▶ _About this task_
Please repeat exactly the line containing "Task: Expand the ウィンドウ Cubase14.exe dropdown" and each line after it in the records below, through the last.

▶ _Exercise input_
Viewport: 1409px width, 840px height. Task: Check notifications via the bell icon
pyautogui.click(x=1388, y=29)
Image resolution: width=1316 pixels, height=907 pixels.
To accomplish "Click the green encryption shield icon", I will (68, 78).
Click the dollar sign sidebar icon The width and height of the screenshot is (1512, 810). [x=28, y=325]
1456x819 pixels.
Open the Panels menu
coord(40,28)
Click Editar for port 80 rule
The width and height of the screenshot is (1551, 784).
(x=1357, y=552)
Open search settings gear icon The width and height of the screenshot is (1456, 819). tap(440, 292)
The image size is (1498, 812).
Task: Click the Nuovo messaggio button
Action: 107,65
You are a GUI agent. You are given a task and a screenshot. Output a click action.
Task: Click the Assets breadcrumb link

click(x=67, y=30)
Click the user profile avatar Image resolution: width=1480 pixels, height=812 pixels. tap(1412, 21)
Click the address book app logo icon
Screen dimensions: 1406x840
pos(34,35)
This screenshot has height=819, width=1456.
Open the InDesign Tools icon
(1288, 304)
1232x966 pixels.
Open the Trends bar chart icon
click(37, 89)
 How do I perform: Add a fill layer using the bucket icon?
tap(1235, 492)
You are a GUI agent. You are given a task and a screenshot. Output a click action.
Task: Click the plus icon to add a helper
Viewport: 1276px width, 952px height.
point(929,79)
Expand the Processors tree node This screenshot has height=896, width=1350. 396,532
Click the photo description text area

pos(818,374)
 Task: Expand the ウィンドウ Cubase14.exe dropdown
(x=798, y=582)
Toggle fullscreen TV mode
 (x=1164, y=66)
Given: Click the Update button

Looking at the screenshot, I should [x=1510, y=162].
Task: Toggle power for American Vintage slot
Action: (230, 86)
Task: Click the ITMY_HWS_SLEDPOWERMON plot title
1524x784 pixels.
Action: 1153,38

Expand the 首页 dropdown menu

▶ _Solution to this task_
 Task: Expand the ウィンドウ Cubase14.exe dropdown
(x=798, y=582)
Toggle fullscreen TV mode
 (x=1164, y=66)
Given: Click the Update button

Looking at the screenshot, I should [x=1510, y=162].
Task: Toggle power for American Vintage slot
Action: (230, 86)
Task: Click the ITMY_HWS_SLEDPOWERMON plot title
1524x784 pixels.
Action: 1153,38

Expand the 首页 dropdown menu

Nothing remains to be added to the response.